Your assignment
Print out the entries from the line containing "Click the crying face emoji in message" through the last line, exactly, and print nothing else. Pictures are not copied.

Input data

*****

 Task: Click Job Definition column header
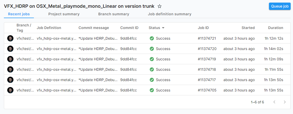[x=49, y=28]
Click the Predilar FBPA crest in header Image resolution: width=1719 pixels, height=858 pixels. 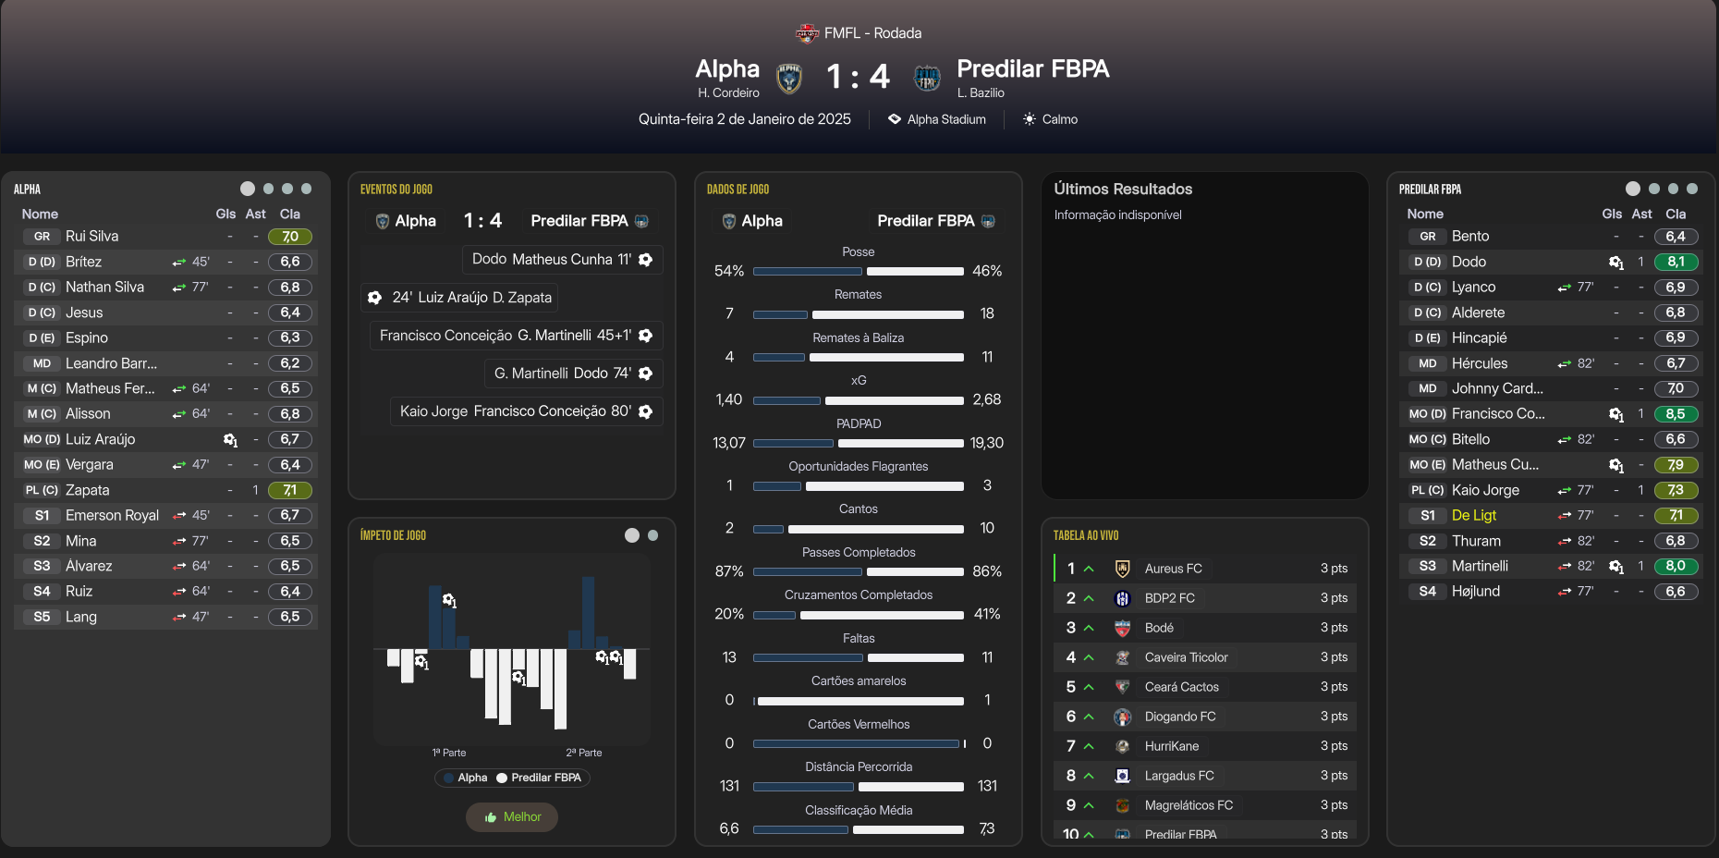(x=927, y=79)
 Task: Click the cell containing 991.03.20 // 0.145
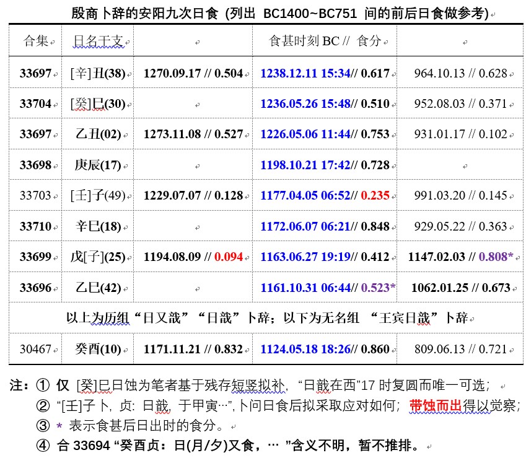pyautogui.click(x=460, y=195)
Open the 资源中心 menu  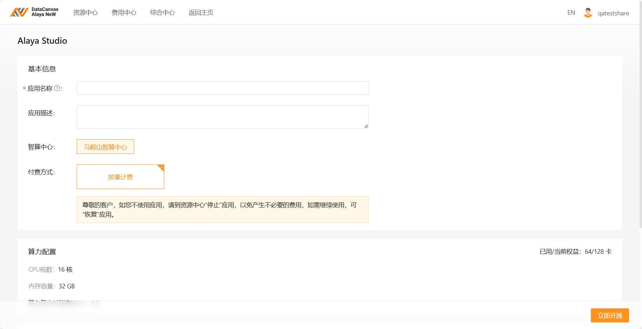coord(85,13)
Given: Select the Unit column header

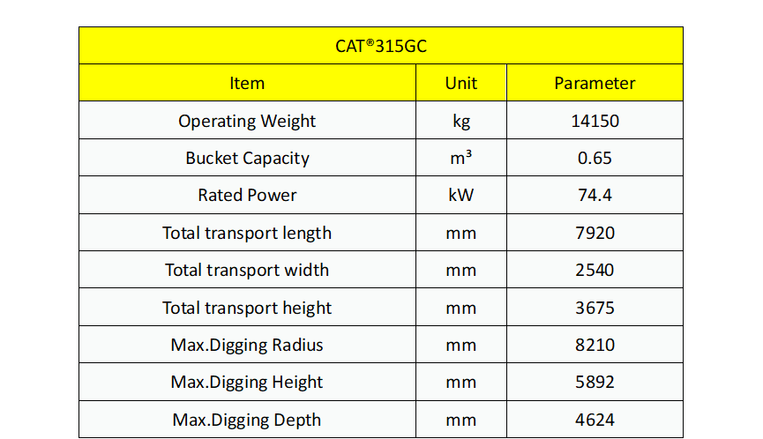Looking at the screenshot, I should pos(460,83).
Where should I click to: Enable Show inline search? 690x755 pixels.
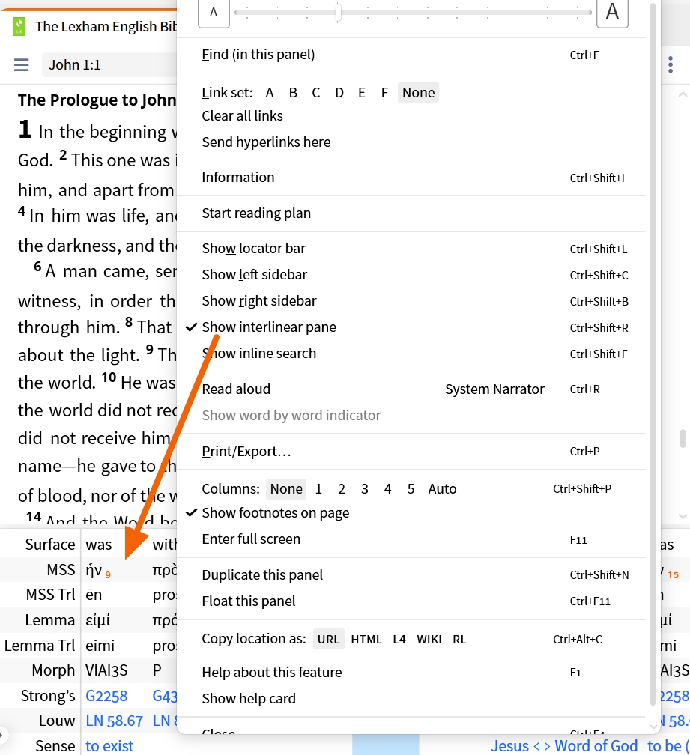(x=258, y=353)
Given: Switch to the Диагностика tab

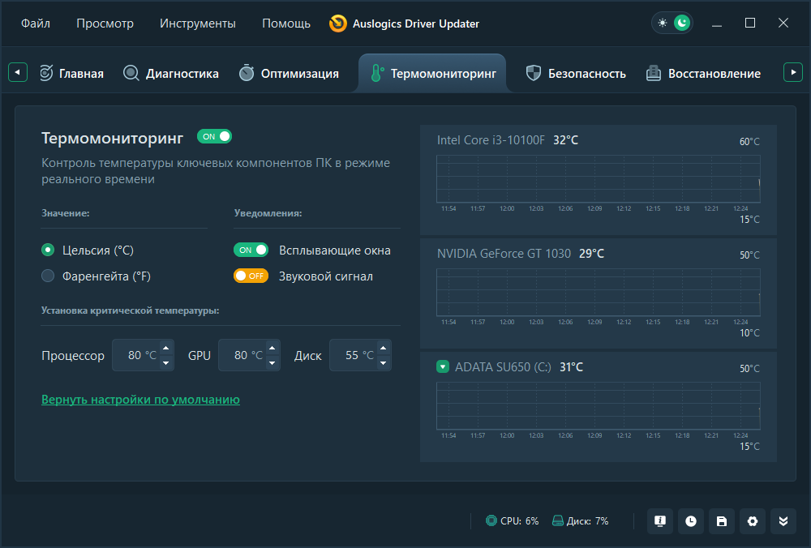Looking at the screenshot, I should tap(171, 74).
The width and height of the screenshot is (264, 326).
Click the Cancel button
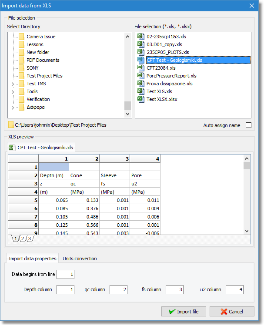pyautogui.click(x=232, y=312)
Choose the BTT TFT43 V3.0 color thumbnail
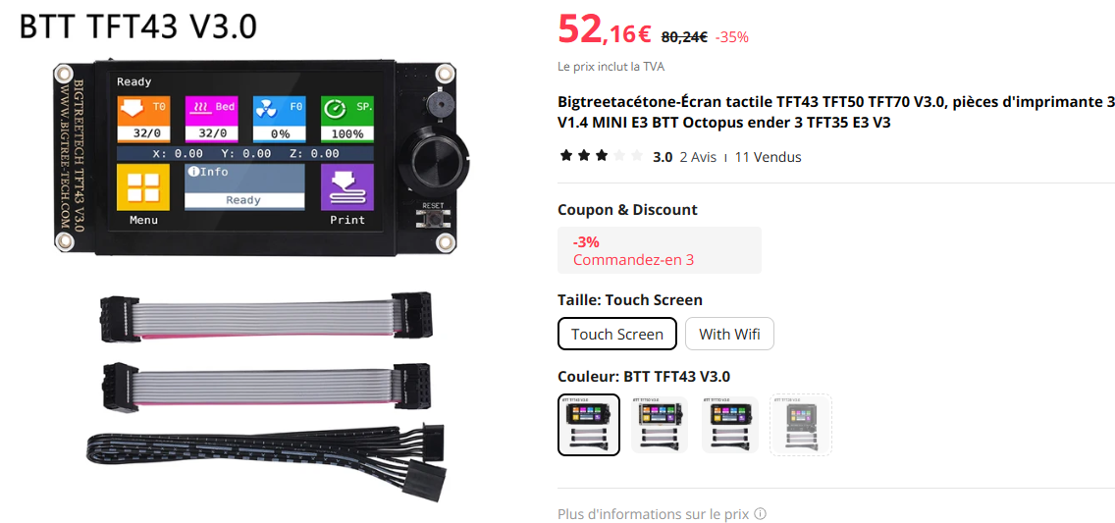This screenshot has height=523, width=1115. pos(589,425)
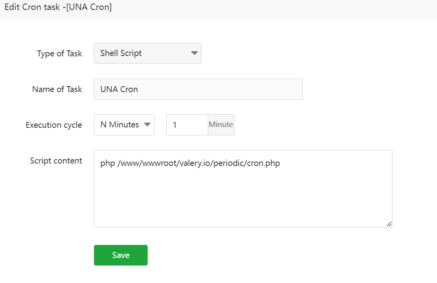
Task: Click the Script content label
Action: [56, 161]
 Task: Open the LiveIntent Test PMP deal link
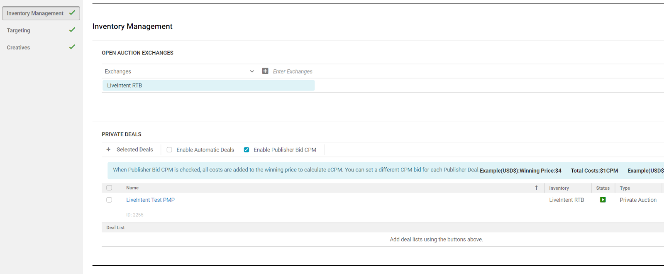coord(150,200)
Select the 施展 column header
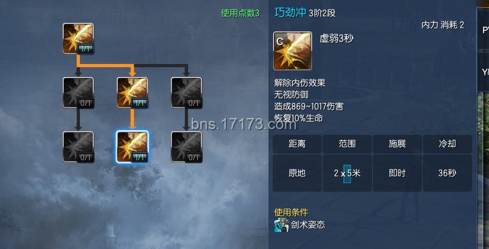 click(x=397, y=144)
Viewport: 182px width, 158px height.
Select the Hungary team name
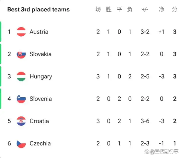41,77
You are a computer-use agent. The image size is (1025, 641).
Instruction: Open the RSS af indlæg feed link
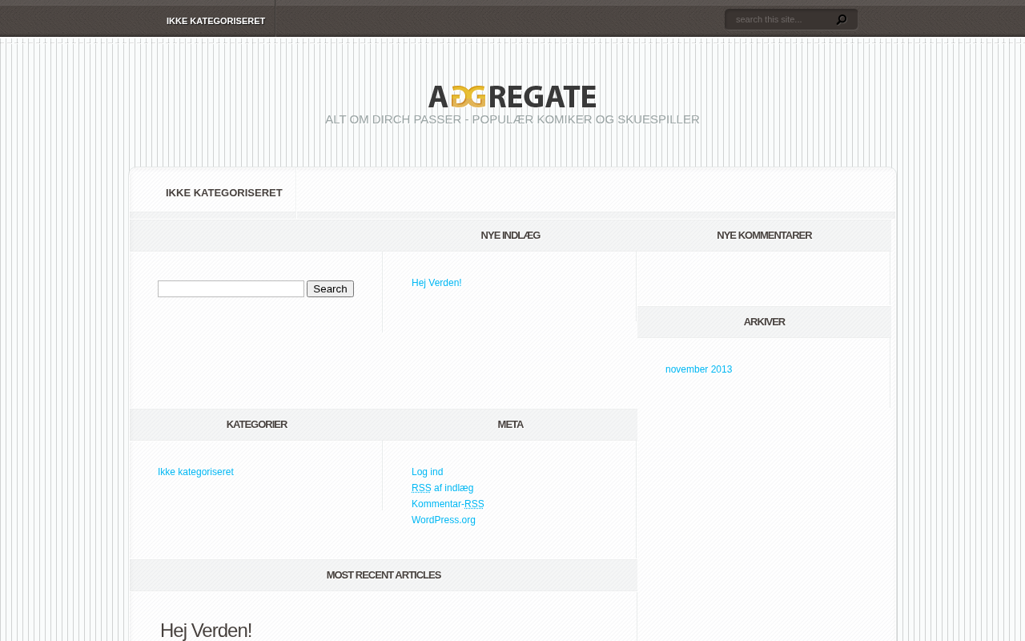pyautogui.click(x=442, y=488)
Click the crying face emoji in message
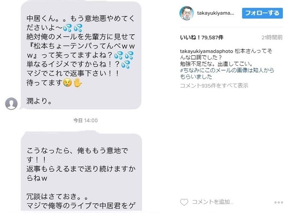285x213 pixels. pyautogui.click(x=67, y=83)
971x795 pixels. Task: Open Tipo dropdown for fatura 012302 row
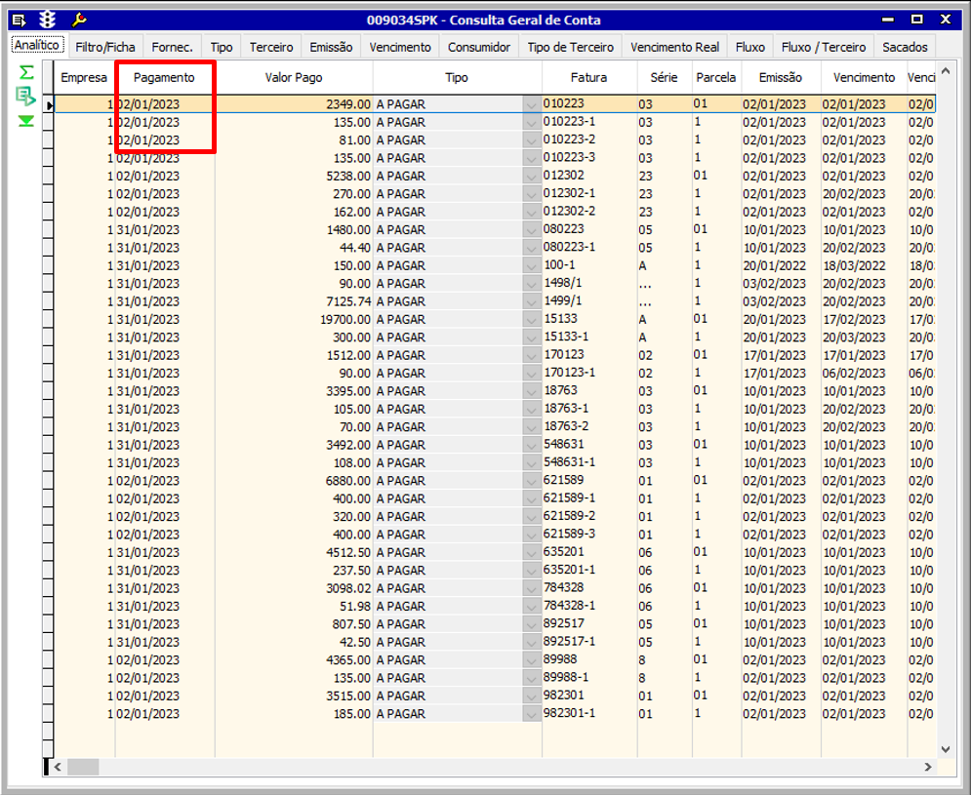pyautogui.click(x=532, y=177)
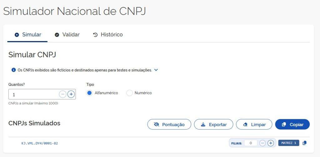Click the minus icon in Quantos field
This screenshot has height=157, width=320.
63,94
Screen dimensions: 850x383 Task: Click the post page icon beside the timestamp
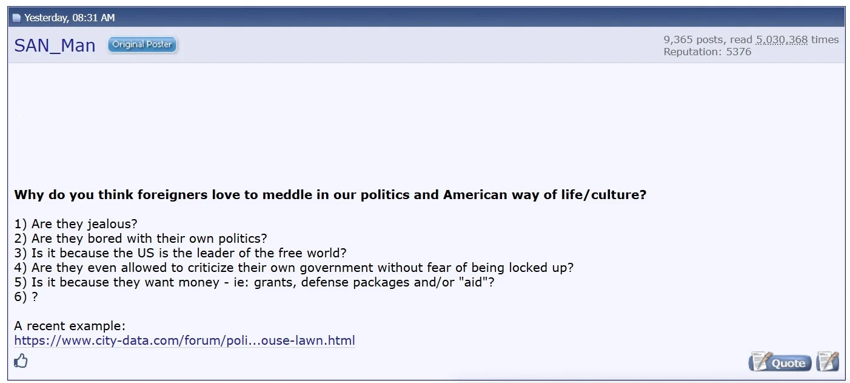click(16, 18)
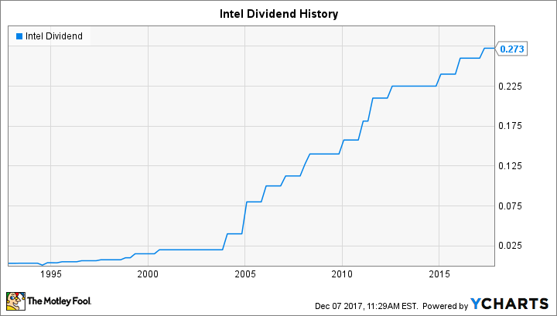Click the Intel Dividend History chart title

tap(278, 14)
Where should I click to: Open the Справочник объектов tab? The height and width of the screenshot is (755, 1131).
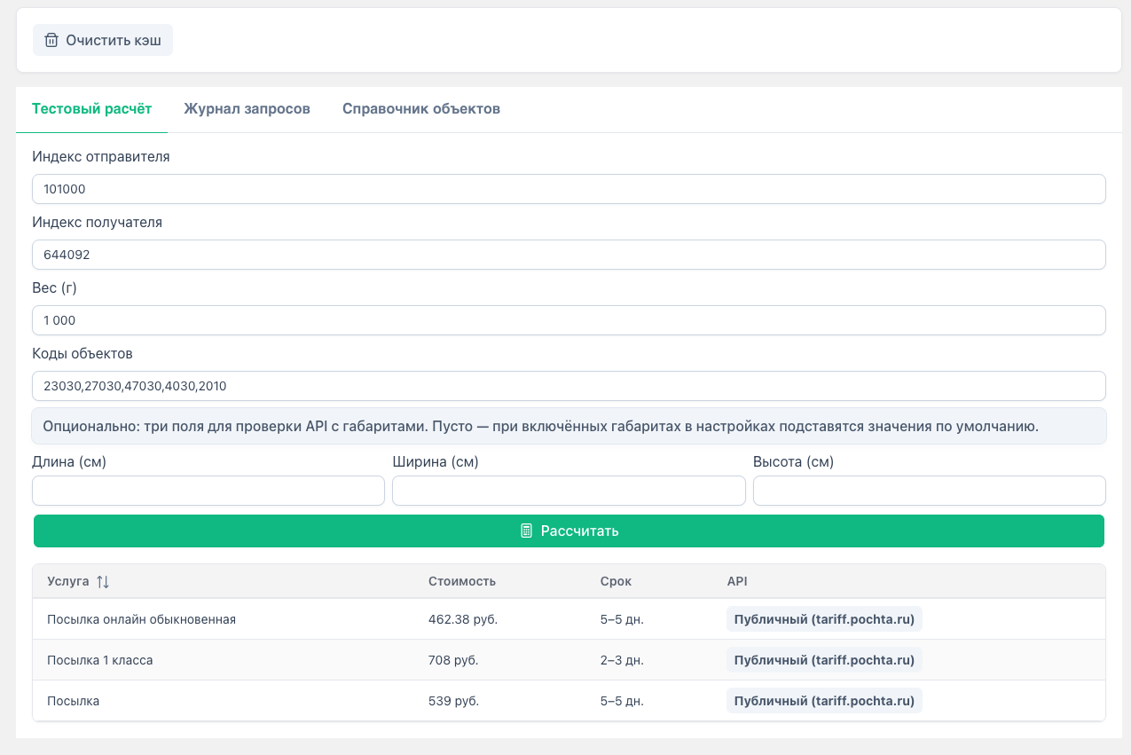point(420,109)
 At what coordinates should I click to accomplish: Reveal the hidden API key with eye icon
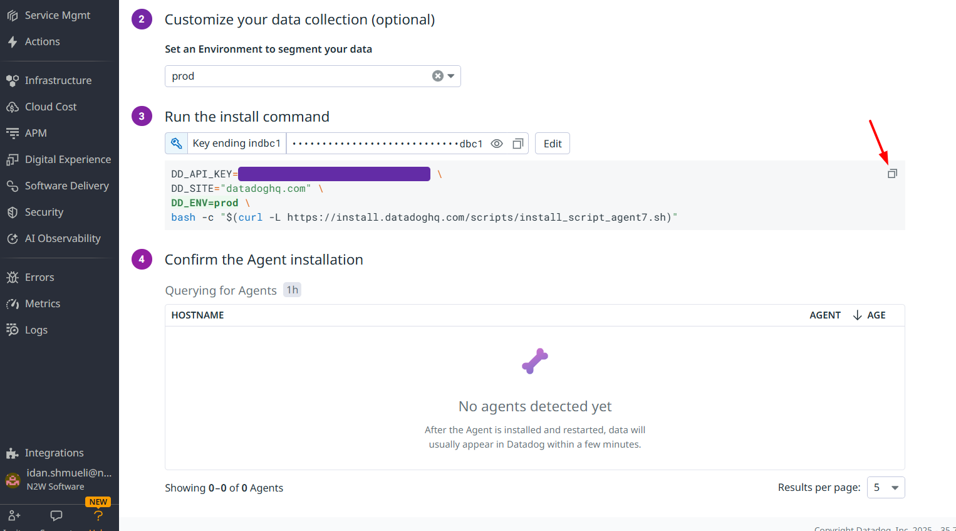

*****

Solution for this problem
Click the crying face emoji in message
285x213 pixels. pyautogui.click(x=67, y=83)
971x795 pixels. Task: Open Tipo dropdown for fatura 012302 row
pyautogui.click(x=532, y=177)
Click the minus icon in Quantos field
This screenshot has height=157, width=320.
63,94
Screen dimensions: 850x383 Task: Click the post page icon beside the timestamp
click(16, 18)
Click the Intel Dividend History chart title

tap(278, 14)
Where should I click to: Open the Справочник объектов tab? The height and width of the screenshot is (755, 1131).
point(420,109)
 At what coordinates should I click to accomplish: Reveal the hidden API key with eye icon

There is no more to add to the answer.